**YOUR GOAL**
For the string "text", search the entries below and copy every line where it appears.

**MATERIAL SHOWN**

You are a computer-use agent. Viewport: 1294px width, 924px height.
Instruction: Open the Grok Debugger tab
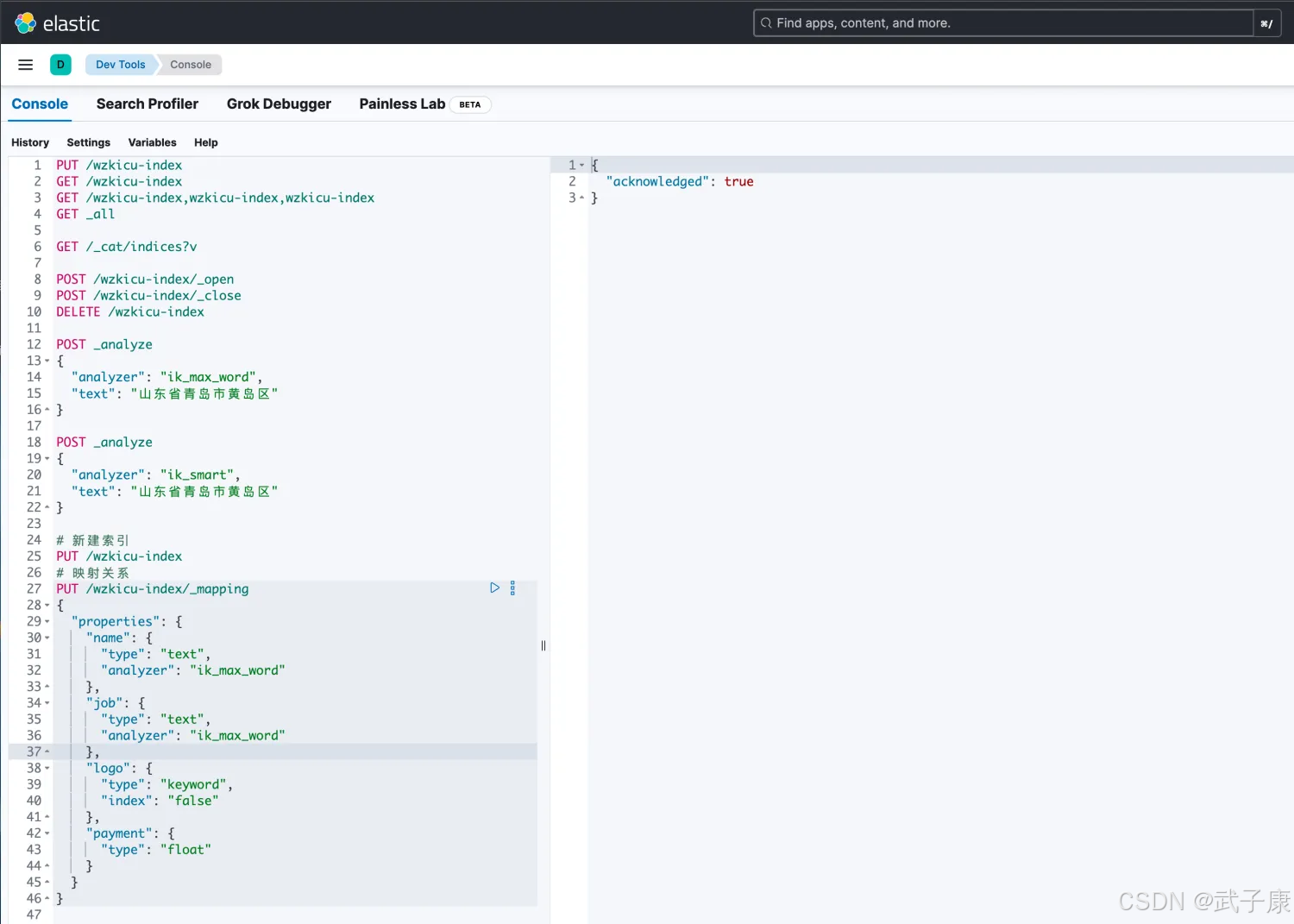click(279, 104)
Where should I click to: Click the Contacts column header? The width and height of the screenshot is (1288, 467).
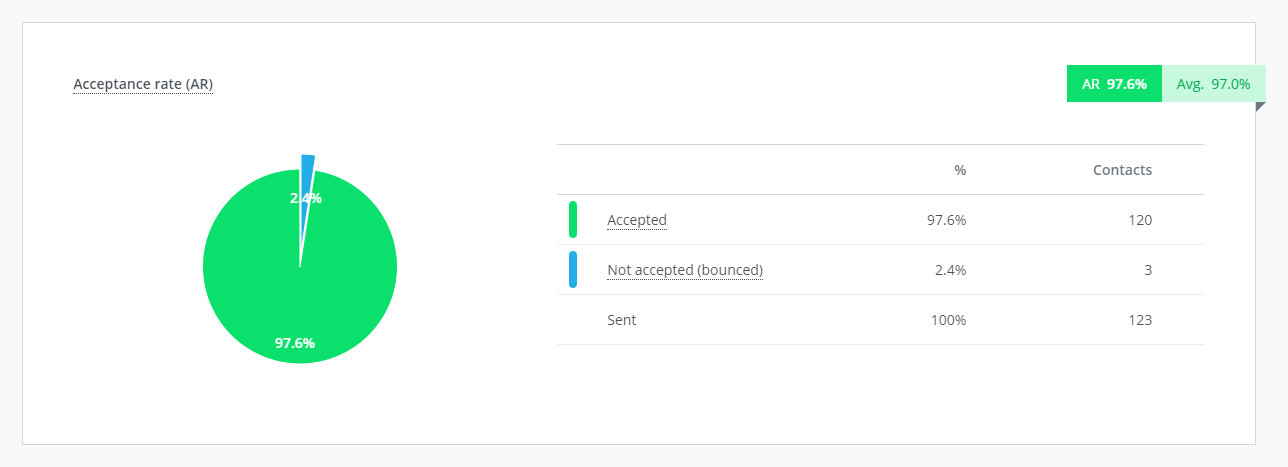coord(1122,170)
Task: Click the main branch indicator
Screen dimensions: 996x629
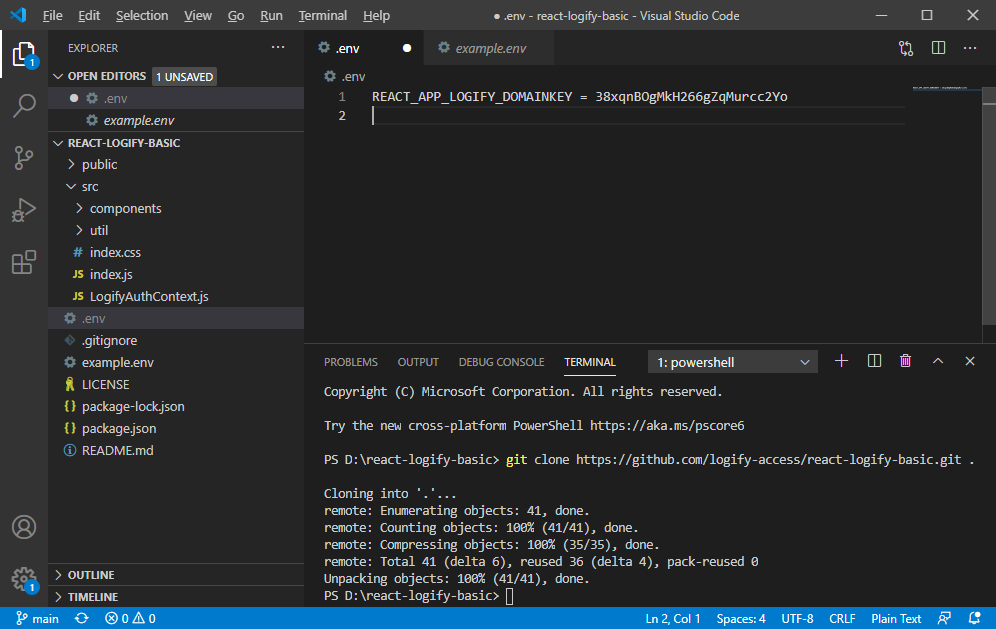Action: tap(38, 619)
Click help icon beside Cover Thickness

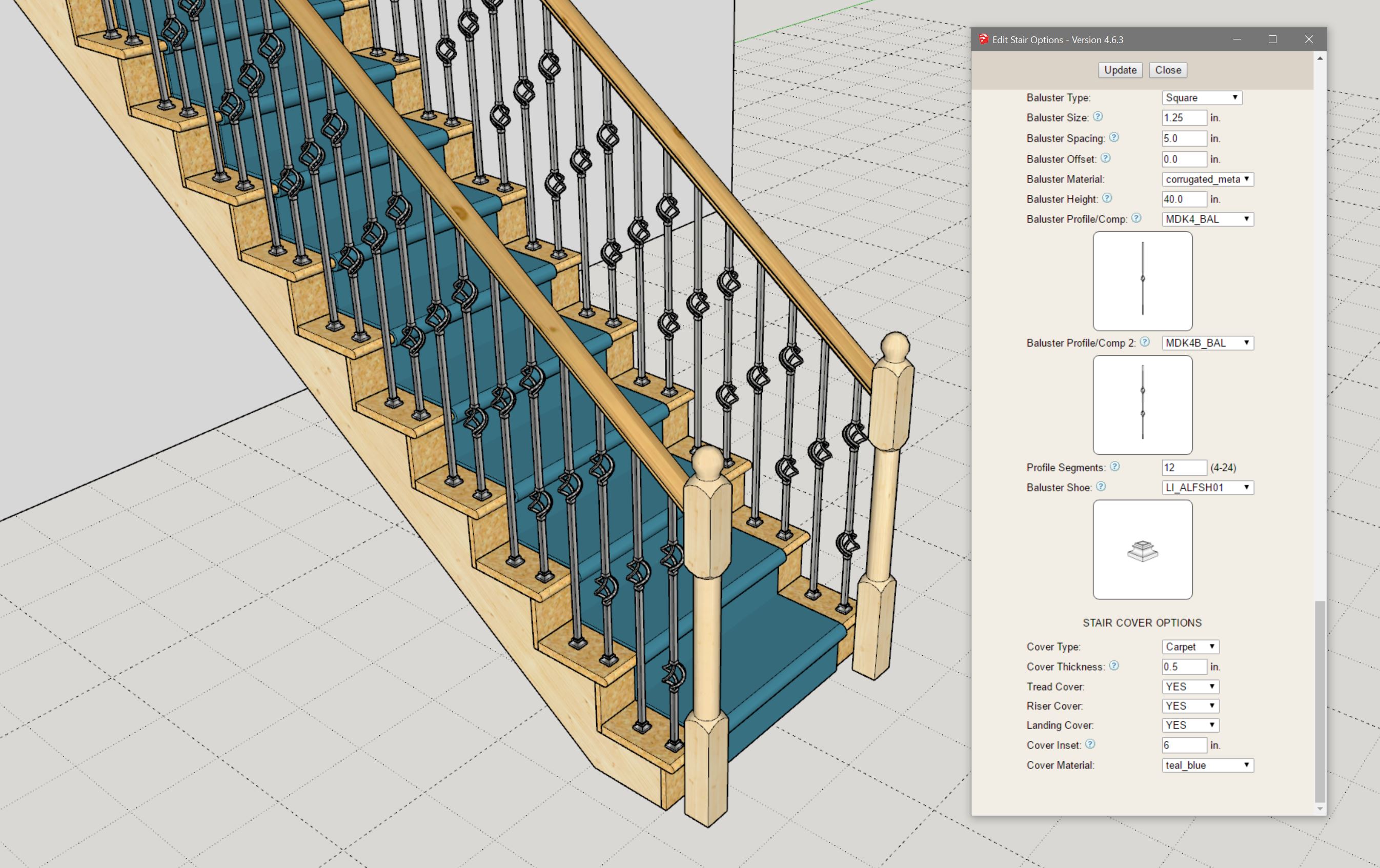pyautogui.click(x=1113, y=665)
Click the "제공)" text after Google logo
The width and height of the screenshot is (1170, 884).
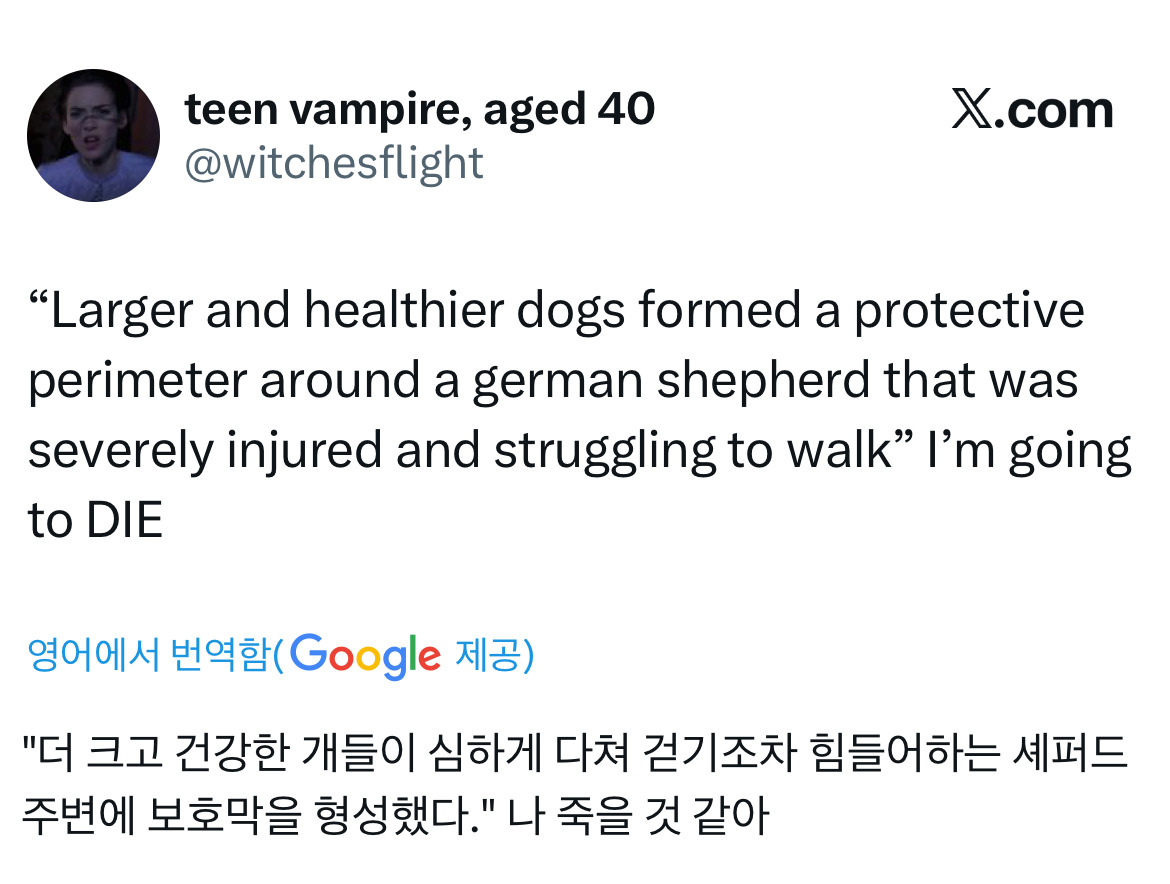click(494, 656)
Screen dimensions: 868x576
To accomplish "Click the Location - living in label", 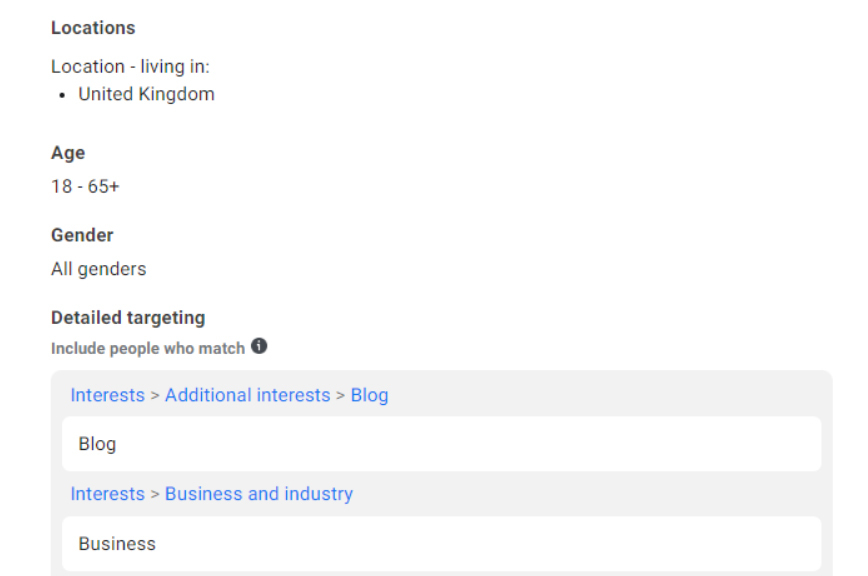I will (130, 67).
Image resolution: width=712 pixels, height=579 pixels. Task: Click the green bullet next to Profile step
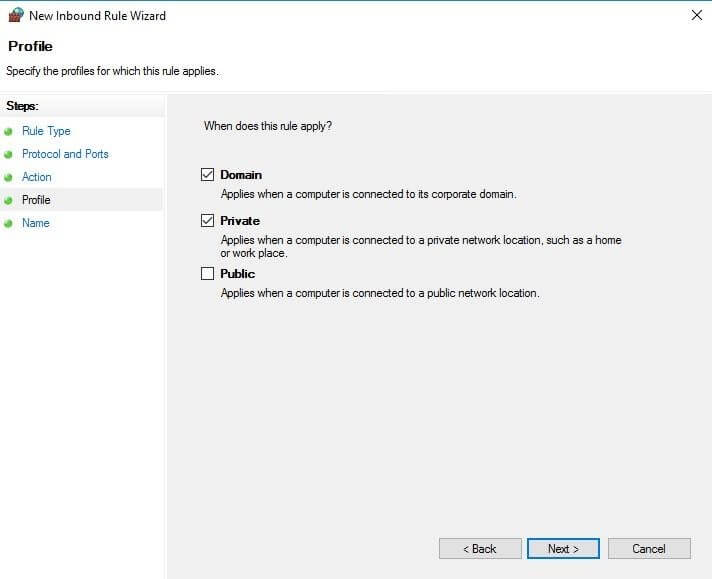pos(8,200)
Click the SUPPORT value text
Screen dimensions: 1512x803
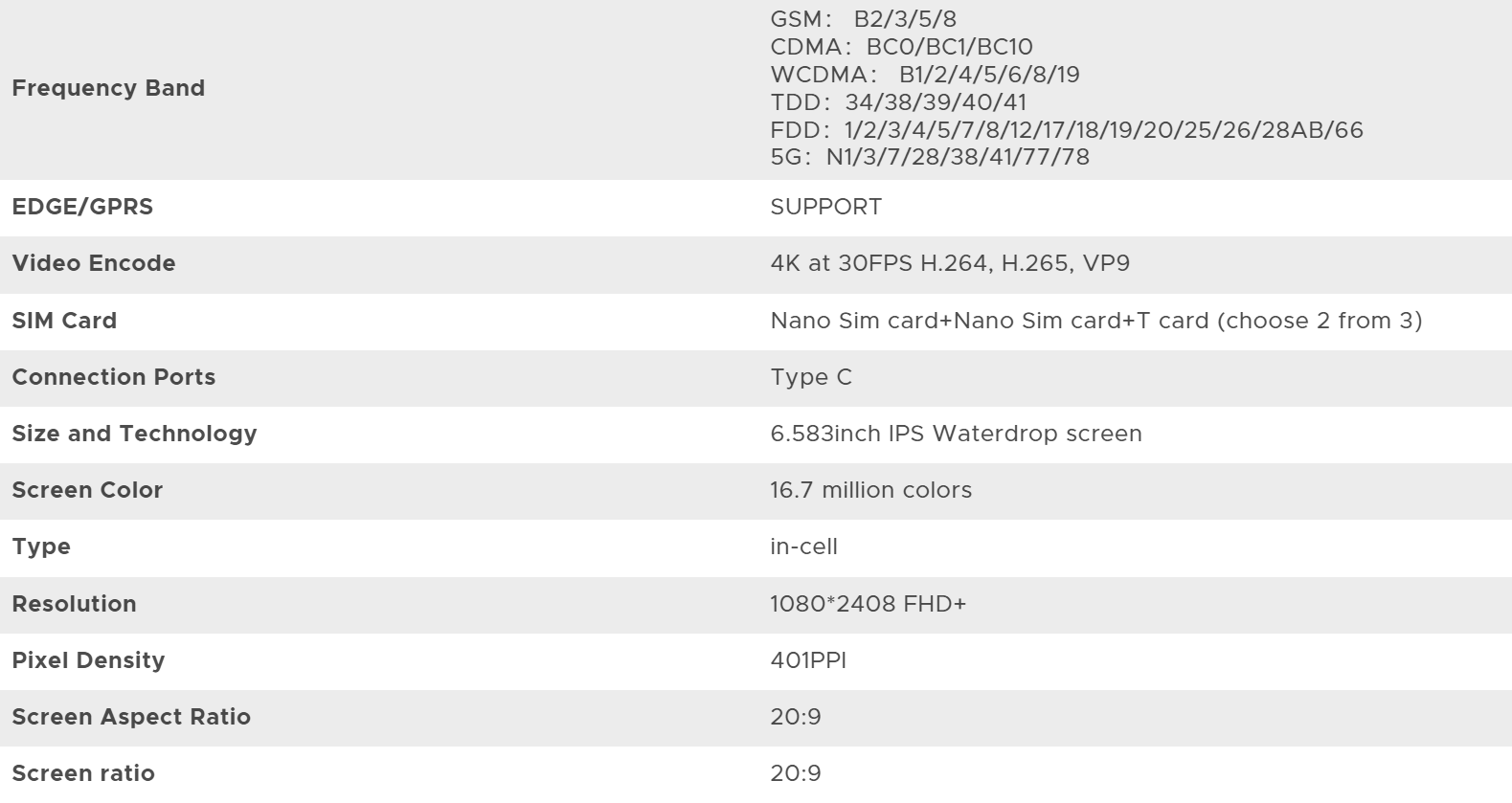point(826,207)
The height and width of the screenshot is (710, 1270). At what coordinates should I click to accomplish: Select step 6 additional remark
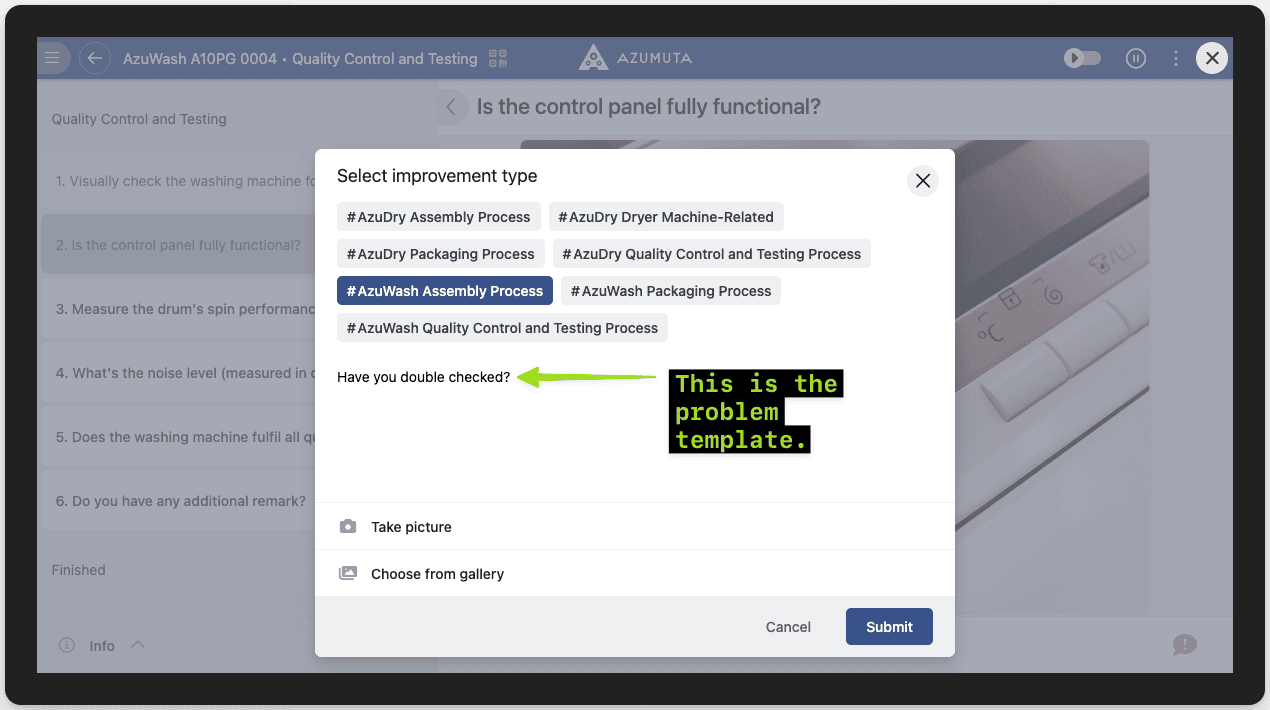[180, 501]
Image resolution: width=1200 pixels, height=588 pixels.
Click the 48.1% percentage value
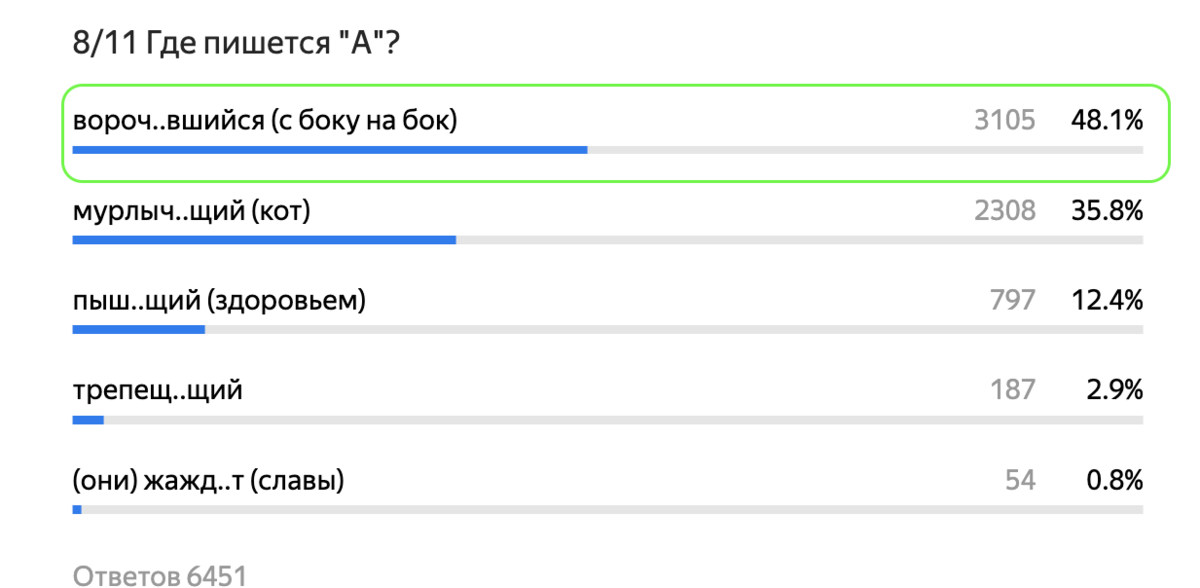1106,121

**OUTPUT FOR THIS EXERCISE**
Click the "제공)" text after Google logo
Click the SUPPORT value text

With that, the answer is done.